Louisville audiences have had the pleasure of seeing guitarist Bobby Broom on several occasions over the past few years, including performances at the Seelbach Bar with Dick Sisto, the currently dormant Kentucky Center’s Summer Jazz Fest and at the Jazz Factory.
Broom tours and records with the legendary saxophonist Sonny Rollins, was a mainstay of Dr. John’s band for many years, and holds down not one but two weekly gigs in the Chicago area with two separate trios, the Bobby Broom Trio and the Deep Blue Organ Trio. For his upcoming CD release party at the Jazz Factory in Louisville, he will bring the other members of his self-named trio, namely Dennis Carroll on bass and Kobie Watkins on drums.
The CD, Song and Dance, showcases Broom, Carroll and Watkins in a 65-minute set. The weekly opportunities to work together pay off, as Broom’s loping guitar lines, Carroll’s deft bass work and Watkins’ busy but unobtrusive drumming create a solid offering for the jazz enthusiast, while opening possibilities for pop music fans with interpretations of such 1960s and ’70s tunes as the Beatles’ “Can’t Buy Me Love,” the Bonnie Bramlett/Leon Russell composition “Superstar” and the Roberta Flack/Donny Hathaway hit “Where is the Love?” Broom and company also play earlier standards such as Charlie Chaplin’s “Smile,” and the classic “You and the Night and the Music.” Broom’s compositional talents are demonstrated by the trio’s performances of his “Coming Home,” “Blues for Modern Man” and “Waiting and Waiting.”

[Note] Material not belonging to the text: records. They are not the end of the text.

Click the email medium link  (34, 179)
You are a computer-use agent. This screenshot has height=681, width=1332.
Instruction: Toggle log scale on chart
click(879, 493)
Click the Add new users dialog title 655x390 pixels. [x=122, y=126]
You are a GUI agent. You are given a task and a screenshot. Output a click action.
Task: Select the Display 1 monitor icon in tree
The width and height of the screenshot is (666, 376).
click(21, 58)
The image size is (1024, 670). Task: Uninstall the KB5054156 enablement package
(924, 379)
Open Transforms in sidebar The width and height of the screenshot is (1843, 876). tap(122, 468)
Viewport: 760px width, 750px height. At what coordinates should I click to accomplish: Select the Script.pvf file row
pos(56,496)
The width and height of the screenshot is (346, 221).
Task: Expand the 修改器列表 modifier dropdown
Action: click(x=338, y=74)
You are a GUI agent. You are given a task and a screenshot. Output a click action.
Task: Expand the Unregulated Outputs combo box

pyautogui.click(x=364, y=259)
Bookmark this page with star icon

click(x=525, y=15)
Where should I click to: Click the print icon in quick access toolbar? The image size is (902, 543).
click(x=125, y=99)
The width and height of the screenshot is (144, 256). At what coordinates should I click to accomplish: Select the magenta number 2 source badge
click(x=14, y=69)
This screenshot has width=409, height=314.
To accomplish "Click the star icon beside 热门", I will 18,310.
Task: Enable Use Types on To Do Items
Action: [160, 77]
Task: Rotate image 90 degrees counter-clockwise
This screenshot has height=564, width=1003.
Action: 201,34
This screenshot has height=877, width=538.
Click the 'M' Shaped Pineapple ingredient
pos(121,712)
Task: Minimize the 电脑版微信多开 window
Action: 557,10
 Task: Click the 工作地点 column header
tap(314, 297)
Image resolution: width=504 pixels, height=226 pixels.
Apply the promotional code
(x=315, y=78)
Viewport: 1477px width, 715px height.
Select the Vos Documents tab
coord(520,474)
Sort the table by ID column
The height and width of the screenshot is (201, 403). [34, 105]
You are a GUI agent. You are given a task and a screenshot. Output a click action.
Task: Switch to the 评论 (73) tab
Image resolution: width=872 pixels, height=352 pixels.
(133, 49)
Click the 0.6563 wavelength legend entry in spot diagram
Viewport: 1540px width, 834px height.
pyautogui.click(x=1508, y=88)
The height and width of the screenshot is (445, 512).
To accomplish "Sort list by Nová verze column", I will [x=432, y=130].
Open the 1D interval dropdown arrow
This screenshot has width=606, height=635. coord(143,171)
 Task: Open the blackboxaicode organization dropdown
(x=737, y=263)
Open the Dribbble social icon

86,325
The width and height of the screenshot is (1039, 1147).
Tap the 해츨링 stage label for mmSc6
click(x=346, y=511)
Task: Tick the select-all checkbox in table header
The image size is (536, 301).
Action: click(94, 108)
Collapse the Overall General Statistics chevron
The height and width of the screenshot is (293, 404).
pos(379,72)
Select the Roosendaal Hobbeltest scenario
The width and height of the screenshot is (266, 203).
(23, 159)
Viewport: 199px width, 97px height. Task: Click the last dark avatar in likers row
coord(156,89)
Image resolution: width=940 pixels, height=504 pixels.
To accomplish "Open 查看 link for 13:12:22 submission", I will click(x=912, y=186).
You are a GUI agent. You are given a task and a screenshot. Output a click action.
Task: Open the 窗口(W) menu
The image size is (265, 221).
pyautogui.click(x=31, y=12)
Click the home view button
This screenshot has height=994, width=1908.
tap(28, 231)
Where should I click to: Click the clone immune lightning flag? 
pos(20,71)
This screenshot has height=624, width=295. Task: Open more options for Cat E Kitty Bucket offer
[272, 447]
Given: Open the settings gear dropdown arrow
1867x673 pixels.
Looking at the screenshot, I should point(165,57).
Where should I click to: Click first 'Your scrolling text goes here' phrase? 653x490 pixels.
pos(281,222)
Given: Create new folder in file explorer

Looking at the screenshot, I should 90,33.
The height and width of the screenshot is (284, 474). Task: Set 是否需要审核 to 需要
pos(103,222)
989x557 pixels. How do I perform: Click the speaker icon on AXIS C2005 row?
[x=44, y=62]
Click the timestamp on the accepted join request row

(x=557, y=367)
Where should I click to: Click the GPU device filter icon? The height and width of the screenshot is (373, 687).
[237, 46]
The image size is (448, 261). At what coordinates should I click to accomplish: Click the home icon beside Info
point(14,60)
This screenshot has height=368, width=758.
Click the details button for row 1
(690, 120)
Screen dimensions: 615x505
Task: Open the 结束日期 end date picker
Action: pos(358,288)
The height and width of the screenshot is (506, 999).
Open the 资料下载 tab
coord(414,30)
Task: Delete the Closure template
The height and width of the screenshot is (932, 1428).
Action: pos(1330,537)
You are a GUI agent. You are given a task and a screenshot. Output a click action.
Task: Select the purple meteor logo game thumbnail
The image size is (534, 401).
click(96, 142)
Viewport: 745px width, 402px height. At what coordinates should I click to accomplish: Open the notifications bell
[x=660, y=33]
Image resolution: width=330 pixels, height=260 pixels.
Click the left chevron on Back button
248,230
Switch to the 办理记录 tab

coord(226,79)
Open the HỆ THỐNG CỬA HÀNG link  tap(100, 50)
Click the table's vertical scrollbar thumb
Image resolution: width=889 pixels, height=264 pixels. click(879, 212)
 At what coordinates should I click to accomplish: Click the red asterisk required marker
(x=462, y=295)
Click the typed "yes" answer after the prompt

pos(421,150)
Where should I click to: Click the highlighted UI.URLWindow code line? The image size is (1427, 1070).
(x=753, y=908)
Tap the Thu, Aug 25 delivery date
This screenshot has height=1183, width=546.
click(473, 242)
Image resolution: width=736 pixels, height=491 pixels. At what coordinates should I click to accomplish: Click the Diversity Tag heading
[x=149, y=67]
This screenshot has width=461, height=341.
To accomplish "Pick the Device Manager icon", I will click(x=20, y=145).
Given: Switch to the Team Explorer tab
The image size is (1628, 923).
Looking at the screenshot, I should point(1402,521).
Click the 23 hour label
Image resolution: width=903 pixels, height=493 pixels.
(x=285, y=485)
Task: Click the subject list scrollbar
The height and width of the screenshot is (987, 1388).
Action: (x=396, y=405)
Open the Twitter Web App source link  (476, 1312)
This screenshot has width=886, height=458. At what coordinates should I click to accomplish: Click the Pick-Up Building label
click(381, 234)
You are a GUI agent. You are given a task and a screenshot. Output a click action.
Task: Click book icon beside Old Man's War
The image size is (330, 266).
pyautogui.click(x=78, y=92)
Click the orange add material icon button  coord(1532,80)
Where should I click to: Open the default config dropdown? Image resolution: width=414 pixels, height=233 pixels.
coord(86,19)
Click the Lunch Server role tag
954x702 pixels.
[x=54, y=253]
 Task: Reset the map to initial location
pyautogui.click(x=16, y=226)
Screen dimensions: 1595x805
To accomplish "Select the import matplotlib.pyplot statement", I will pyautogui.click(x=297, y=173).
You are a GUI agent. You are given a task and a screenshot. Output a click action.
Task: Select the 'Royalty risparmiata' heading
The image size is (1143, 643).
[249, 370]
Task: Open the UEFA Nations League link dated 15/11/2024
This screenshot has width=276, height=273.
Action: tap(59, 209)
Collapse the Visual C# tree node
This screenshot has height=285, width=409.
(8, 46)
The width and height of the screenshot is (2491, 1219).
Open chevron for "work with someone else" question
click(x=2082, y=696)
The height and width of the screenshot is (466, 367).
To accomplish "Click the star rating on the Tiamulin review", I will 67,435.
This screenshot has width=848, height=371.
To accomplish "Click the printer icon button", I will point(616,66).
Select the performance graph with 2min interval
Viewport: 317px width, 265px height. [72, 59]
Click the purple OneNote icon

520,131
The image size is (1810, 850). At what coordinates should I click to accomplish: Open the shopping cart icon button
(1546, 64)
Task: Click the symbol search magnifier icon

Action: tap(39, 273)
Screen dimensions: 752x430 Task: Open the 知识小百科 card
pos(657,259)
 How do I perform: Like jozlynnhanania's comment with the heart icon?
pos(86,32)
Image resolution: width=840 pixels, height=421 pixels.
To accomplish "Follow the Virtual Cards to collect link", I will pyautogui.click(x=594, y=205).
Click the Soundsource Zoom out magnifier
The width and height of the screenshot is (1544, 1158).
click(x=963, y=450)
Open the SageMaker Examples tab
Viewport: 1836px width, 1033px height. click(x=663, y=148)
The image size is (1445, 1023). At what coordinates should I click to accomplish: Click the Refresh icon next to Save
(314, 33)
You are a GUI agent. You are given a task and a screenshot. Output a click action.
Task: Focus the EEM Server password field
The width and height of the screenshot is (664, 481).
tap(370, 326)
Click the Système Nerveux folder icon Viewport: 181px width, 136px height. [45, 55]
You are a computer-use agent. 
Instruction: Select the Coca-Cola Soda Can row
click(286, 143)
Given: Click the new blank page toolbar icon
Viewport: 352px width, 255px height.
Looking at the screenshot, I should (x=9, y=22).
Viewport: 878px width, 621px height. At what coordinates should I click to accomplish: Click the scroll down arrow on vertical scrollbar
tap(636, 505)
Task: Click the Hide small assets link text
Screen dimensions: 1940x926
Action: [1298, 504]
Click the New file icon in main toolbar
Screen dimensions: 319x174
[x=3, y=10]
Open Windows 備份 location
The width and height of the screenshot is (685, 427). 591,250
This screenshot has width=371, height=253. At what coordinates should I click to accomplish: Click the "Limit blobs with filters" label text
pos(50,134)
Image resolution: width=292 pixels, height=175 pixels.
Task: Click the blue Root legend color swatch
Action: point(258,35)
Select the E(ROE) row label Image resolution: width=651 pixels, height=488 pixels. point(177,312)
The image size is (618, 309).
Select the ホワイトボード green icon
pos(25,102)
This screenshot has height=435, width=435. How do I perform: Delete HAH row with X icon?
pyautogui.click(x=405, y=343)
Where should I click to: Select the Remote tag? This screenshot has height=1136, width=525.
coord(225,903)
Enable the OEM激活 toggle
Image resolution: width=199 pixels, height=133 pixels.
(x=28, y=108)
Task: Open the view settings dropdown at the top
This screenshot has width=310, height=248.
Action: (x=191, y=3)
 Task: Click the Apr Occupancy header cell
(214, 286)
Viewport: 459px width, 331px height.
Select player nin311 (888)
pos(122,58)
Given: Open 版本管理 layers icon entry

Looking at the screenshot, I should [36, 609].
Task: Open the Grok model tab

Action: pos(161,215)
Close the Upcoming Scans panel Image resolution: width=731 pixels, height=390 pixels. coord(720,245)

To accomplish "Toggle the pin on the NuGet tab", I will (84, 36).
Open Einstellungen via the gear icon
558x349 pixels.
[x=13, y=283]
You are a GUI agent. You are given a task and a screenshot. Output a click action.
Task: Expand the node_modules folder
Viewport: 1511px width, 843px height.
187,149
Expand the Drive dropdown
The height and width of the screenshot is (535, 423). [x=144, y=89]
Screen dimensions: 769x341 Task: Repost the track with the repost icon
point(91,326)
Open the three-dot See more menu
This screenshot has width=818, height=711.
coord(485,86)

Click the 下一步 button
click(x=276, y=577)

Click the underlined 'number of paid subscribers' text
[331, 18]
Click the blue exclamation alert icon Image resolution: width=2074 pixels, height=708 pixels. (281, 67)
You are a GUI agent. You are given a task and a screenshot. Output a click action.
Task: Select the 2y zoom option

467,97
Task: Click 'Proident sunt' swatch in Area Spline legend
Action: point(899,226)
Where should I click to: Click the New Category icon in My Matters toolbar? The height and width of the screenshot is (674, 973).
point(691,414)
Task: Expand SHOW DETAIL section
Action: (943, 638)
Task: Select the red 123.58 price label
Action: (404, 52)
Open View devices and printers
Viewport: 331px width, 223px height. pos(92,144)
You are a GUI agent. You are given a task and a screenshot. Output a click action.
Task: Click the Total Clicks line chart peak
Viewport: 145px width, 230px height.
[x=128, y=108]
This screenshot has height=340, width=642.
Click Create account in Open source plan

In a recent telephone interview, Broom covered topics ranging from the new CD to his teaching activities. Asked whether he would focus on songs from Song and Dance here, he said, “We have a lot of material … to draw from. Yes, we will be doing things from the new album in addition to things from past albums —
you know, just a little bit of everything.”
Since he was here in November with the Deep Blue Organ Trio (featuring organ and drums, rather than bass and drums), I asked if he had a different approach to playing in these different formats. “Not consciously,” he said. “My approach to music is pretty consistent regardless of who I am working with. I am thinking about playing music, and my relationship to it is the same when I am with Sonny Rollins, the Deep Blue Group or with my own trio. The way that I hear myself as a part of the music might change depending on the instrumentation. Those are things that happen naturally in the moment, not something I approach in a premeditated way.”
Broom regularly teaches at DePaul University and also conducts clinics. While in Louisville, he will present a free jazz guitar workshop at Steilberg String Instruments, 4029 Bardstown Road in Buechel, at 2 p.m. Saturday. Additional information on the workshop is available at www.stringinstruments.com.